Set in 2029, cybernetics are the rage among the people. The line between humans and machines are blurring. The Major (Scarlett Johansson) is a one-of-a-kind human-robot hybrid in a synthetic body. Equipped with a skin-colored suit with flowing fluorescent hues, the Major marks her entry to fight robots and cybernetic criminals in the city.
While the first half portrays the Major as an unstoppable killer machine, the storyline deflects into her search for the truth as they delve into her past. Director Rupert Sanders has brought the anime version to life with flowing holograms around neon-colored buildings and the lively advertisements. The film leaves you with such a visual impact that it is hard to focus on every animate object at a time.

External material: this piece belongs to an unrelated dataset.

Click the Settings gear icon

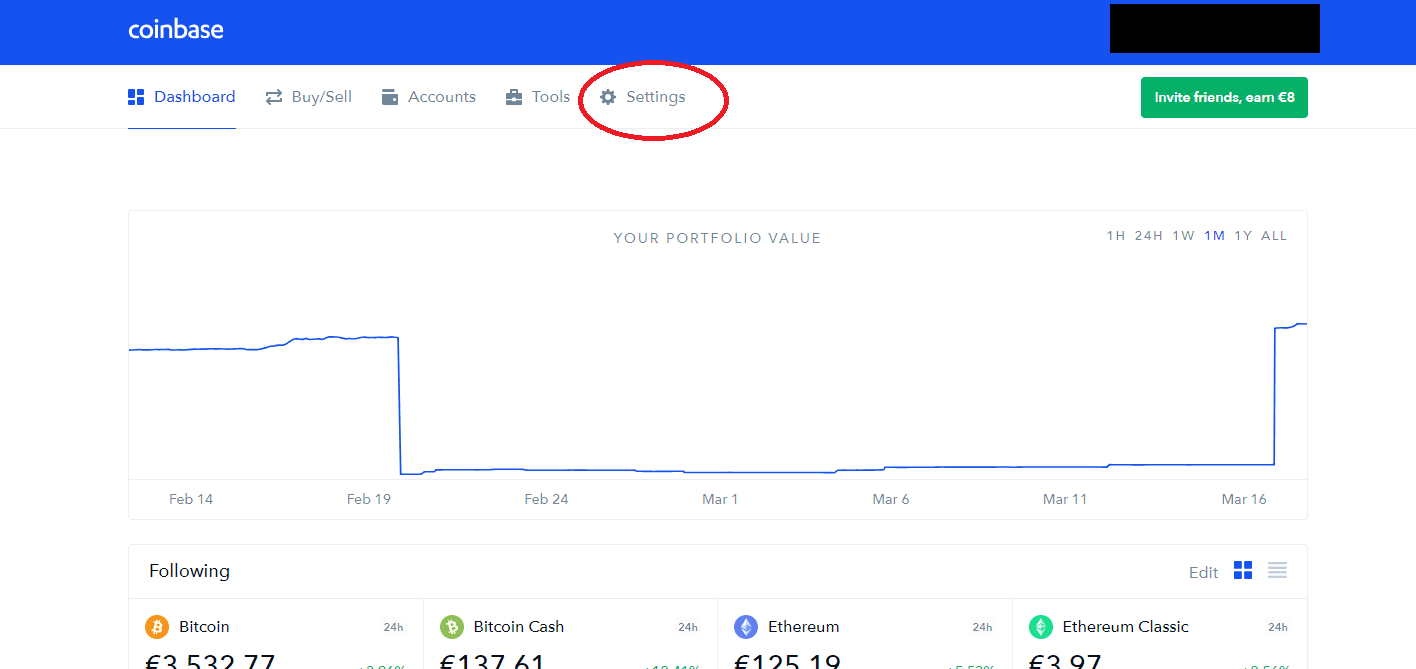[x=608, y=97]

Scarlett Johansson easily overshadows the fleeting screen time of Kuze (Michael Pitt), Cutter (Peter Ferdinando) and the rest of the cast with her stone cold cybernetic performance. The subtle romance between Major and Batou (Pilou Asbaek) is a delight to watch.
Jess Hall’s cinematography is remarkable, and the film’s music brings honor to the anime version by retaining some of the original tracks
At first, Ghost in the Shell might seem similar to Matrix and Avatar given the similarities in the way characters plug in and enter the virtual world. But soon, you realize that Ghost in the Shell is a virtual ride that can hold its own.
A little into the second half, the script takes a downward turn and gets further dragged down by a slow-paced narrative and boring dialogues.
On the whole, Ghost in the Shell daringly questions the blurring line between machines and humans. Despite lacking a rock-solid narrative, it manages to engage the audiences by delivering a thought-provoking ending and top-notch imagery.